EXERCISE DESCRIPTION: Retype the records that follow, every line exactly as written.

Collected data entries
———

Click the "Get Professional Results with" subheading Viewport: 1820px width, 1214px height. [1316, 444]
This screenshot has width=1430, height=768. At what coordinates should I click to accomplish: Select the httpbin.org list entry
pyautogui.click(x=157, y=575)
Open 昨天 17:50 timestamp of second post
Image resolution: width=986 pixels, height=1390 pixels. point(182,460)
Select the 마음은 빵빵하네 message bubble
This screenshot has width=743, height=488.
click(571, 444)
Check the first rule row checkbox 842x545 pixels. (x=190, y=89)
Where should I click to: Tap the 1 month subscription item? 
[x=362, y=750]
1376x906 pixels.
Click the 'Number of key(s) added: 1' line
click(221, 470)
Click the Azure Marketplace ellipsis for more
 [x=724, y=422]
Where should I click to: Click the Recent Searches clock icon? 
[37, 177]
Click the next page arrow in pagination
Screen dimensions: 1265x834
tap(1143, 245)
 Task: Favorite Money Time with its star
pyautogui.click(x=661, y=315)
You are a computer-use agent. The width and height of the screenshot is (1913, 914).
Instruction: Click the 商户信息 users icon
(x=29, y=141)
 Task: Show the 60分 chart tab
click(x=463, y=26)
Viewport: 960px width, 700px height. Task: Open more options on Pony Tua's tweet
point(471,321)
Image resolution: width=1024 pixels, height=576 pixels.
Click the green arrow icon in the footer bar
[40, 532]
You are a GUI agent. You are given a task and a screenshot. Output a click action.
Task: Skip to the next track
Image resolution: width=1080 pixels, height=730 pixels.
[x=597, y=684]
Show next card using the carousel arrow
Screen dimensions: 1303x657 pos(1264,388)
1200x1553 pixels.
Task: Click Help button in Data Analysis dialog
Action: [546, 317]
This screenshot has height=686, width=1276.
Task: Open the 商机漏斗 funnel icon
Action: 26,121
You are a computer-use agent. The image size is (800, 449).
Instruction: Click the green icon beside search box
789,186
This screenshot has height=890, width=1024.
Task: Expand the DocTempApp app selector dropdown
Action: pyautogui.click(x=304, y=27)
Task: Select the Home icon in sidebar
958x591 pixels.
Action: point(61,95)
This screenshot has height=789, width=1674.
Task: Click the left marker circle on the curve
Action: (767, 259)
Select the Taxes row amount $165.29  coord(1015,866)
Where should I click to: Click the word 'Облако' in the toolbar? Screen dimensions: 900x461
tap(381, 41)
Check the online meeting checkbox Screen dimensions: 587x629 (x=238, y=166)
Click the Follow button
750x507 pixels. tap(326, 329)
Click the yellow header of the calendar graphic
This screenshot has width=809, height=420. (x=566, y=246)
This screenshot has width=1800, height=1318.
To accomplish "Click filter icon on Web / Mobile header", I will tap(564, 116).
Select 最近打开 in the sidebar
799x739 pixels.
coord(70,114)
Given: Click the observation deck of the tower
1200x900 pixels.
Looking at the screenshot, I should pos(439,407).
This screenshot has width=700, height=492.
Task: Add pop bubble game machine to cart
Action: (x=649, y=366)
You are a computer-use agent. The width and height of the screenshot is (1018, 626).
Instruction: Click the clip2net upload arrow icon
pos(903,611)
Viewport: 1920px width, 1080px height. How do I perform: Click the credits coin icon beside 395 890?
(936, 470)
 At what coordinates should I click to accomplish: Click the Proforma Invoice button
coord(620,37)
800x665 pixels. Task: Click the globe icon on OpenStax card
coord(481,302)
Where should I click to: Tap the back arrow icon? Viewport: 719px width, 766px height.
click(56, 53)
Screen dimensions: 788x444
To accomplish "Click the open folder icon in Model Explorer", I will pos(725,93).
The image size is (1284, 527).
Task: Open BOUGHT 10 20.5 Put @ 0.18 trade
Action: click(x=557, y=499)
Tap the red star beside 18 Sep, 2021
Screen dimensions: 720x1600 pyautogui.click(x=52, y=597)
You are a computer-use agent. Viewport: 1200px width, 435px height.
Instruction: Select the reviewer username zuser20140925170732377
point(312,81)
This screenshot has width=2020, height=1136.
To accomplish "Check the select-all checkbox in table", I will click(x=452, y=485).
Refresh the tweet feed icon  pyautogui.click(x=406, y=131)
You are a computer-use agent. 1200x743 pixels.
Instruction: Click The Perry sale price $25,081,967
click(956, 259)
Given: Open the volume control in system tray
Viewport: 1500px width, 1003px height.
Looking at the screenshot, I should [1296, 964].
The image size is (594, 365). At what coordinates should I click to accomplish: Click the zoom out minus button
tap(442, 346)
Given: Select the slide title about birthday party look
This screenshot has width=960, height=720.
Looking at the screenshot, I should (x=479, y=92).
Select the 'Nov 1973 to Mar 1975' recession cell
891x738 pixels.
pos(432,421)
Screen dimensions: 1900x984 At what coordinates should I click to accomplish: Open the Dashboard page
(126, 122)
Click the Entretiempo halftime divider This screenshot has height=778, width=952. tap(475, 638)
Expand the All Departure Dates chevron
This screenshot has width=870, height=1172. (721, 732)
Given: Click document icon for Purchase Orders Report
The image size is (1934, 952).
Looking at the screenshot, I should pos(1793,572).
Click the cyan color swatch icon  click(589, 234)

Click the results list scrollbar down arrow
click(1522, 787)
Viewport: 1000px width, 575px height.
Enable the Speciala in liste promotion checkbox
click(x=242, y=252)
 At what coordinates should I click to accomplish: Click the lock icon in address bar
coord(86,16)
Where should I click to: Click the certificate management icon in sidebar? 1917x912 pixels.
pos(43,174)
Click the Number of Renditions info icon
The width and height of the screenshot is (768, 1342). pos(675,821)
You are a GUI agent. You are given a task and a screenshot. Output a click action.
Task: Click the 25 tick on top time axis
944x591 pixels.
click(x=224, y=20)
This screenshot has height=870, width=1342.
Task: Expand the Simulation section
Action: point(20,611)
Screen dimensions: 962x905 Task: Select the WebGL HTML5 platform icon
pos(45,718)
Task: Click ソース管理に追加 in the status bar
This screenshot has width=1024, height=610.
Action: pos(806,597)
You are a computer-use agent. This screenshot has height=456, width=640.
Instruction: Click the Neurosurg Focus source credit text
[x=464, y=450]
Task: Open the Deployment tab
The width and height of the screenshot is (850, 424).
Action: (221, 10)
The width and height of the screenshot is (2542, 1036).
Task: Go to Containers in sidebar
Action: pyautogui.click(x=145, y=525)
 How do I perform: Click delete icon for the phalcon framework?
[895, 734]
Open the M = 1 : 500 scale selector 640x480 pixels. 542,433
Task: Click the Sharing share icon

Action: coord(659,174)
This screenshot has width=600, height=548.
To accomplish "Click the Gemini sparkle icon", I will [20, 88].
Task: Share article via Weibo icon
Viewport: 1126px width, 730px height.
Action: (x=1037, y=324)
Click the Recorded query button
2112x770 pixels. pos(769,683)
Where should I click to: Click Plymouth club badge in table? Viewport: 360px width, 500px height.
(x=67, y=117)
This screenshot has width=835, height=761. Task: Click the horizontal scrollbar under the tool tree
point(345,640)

———

TASK SOLUTION:
Click the "Get Professional Results with" subheading Viewport: 1820px width, 1214px height. [1316, 444]
This screenshot has width=1430, height=768. At what coordinates should I click to accomplish: Select the httpbin.org list entry
pyautogui.click(x=157, y=575)
Open 昨天 17:50 timestamp of second post
Image resolution: width=986 pixels, height=1390 pixels. point(182,460)
Select the 마음은 빵빵하네 message bubble
This screenshot has width=743, height=488.
click(571, 444)
Check the first rule row checkbox 842x545 pixels. (x=190, y=89)
Where should I click to: Tap the 1 month subscription item? 
[x=362, y=750]
1376x906 pixels.
Click the 'Number of key(s) added: 1' line
click(221, 470)
Click the Azure Marketplace ellipsis for more
 [x=724, y=422]
Where should I click to: Click the Recent Searches clock icon? 
[37, 177]
Click the next page arrow in pagination
Screen dimensions: 1265x834
tap(1143, 245)
 Task: Favorite Money Time with its star
pyautogui.click(x=661, y=315)
You are a computer-use agent. The width and height of the screenshot is (1913, 914).
Instruction: Click the 商户信息 users icon
(x=29, y=141)
 Task: Show the 60分 chart tab
click(x=463, y=26)
Viewport: 960px width, 700px height. Task: Open more options on Pony Tua's tweet
point(471,321)
Image resolution: width=1024 pixels, height=576 pixels.
Click the green arrow icon in the footer bar
[40, 532]
You are a GUI agent. You are given a task and a screenshot. Output a click action.
Task: Skip to the next track
Image resolution: width=1080 pixels, height=730 pixels.
[x=597, y=684]
Show next card using the carousel arrow
Screen dimensions: 1303x657 pos(1264,388)
1200x1553 pixels.
Task: Click Help button in Data Analysis dialog
Action: [546, 317]
This screenshot has height=686, width=1276.
Task: Open the 商机漏斗 funnel icon
Action: 26,121
You are a computer-use agent. The image size is (800, 449).
Instruction: Click the green icon beside search box
789,186
This screenshot has height=890, width=1024.
Task: Expand the DocTempApp app selector dropdown
Action: pyautogui.click(x=304, y=27)
Task: Select the Home icon in sidebar
958x591 pixels.
Action: point(61,95)
This screenshot has height=789, width=1674.
Task: Click the left marker circle on the curve
Action: (767, 259)
Select the Taxes row amount $165.29  coord(1015,866)
Where should I click to: Click the word 'Облако' in the toolbar? Screen dimensions: 900x461
tap(381, 41)
Check the online meeting checkbox Screen dimensions: 587x629 (x=238, y=166)
Click the Follow button
750x507 pixels. tap(326, 329)
Click the yellow header of the calendar graphic
This screenshot has width=809, height=420. (x=566, y=246)
This screenshot has width=1800, height=1318.
To accomplish "Click filter icon on Web / Mobile header", I will tap(564, 116).
Select 最近打开 in the sidebar
799x739 pixels.
coord(70,114)
Given: Click the observation deck of the tower
1200x900 pixels.
Looking at the screenshot, I should pos(439,407).
This screenshot has width=700, height=492.
Task: Add pop bubble game machine to cart
Action: (x=649, y=366)
You are a computer-use agent. The width and height of the screenshot is (1018, 626).
Instruction: Click the clip2net upload arrow icon
pos(903,611)
Viewport: 1920px width, 1080px height. How do I perform: Click the credits coin icon beside 395 890?
(936, 470)
 At what coordinates should I click to accomplish: Click the Proforma Invoice button
coord(620,37)
800x665 pixels. Task: Click the globe icon on OpenStax card
coord(481,302)
Where should I click to: Tap the back arrow icon? Viewport: 719px width, 766px height.
click(56, 53)
Screen dimensions: 788x444
To accomplish "Click the open folder icon in Model Explorer", I will pos(725,93).
The image size is (1284, 527).
Task: Open BOUGHT 10 20.5 Put @ 0.18 trade
Action: click(x=557, y=499)
Tap the red star beside 18 Sep, 2021
Screen dimensions: 720x1600 pyautogui.click(x=52, y=597)
You are a computer-use agent. Viewport: 1200px width, 435px height.
Instruction: Select the reviewer username zuser20140925170732377
point(312,81)
This screenshot has width=2020, height=1136.
To accomplish "Check the select-all checkbox in table", I will click(x=452, y=485).
Refresh the tweet feed icon  pyautogui.click(x=406, y=131)
You are a computer-use agent. 1200x743 pixels.
Instruction: Click The Perry sale price $25,081,967
click(956, 259)
Given: Open the volume control in system tray
Viewport: 1500px width, 1003px height.
Looking at the screenshot, I should [1296, 964].
The image size is (594, 365). At what coordinates should I click to accomplish: Click the zoom out minus button
tap(442, 346)
Given: Select the slide title about birthday party look
This screenshot has width=960, height=720.
Looking at the screenshot, I should (x=479, y=92).
Select the 'Nov 1973 to Mar 1975' recession cell
891x738 pixels.
pos(432,421)
Screen dimensions: 1900x984 At what coordinates should I click to accomplish: Open the Dashboard page
(126, 122)
Click the Entretiempo halftime divider This screenshot has height=778, width=952. tap(475, 638)
Expand the All Departure Dates chevron
This screenshot has width=870, height=1172. (721, 732)
Given: Click document icon for Purchase Orders Report
The image size is (1934, 952).
Looking at the screenshot, I should pos(1793,572).
Click the cyan color swatch icon  click(589, 234)

Click the results list scrollbar down arrow
click(1522, 787)
Viewport: 1000px width, 575px height.
Enable the Speciala in liste promotion checkbox
click(x=242, y=252)
 At what coordinates should I click to accomplish: Click the lock icon in address bar
coord(86,16)
Where should I click to: Click the certificate management icon in sidebar? 1917x912 pixels.
pos(43,174)
Click the Number of Renditions info icon
The width and height of the screenshot is (768, 1342). pos(675,821)
You are a GUI agent. You are given a task and a screenshot. Output a click action.
Task: Click the 25 tick on top time axis
944x591 pixels.
click(x=224, y=20)
This screenshot has height=870, width=1342.
Task: Expand the Simulation section
Action: point(20,611)
Screen dimensions: 962x905 Task: Select the WebGL HTML5 platform icon
pos(45,718)
Task: Click ソース管理に追加 in the status bar
This screenshot has width=1024, height=610.
Action: pos(806,597)
You are a computer-use agent. This screenshot has height=456, width=640.
Instruction: Click the Neurosurg Focus source credit text
[x=464, y=450]
Task: Open the Deployment tab
The width and height of the screenshot is (850, 424).
Action: (221, 10)
The width and height of the screenshot is (2542, 1036).
Task: Go to Containers in sidebar
Action: pyautogui.click(x=145, y=525)
 How do I perform: Click delete icon for the phalcon framework?
[895, 734]
Open the M = 1 : 500 scale selector 640x480 pixels. 542,433
Task: Click the Sharing share icon

Action: coord(659,174)
This screenshot has width=600, height=548.
To accomplish "Click the Gemini sparkle icon", I will [20, 88].
Task: Share article via Weibo icon
Viewport: 1126px width, 730px height.
Action: (x=1037, y=324)
Click the Recorded query button
2112x770 pixels. pos(769,683)
Where should I click to: Click Plymouth club badge in table? Viewport: 360px width, 500px height.
(x=67, y=117)
This screenshot has width=835, height=761. Task: Click the horizontal scrollbar under the tool tree
point(345,640)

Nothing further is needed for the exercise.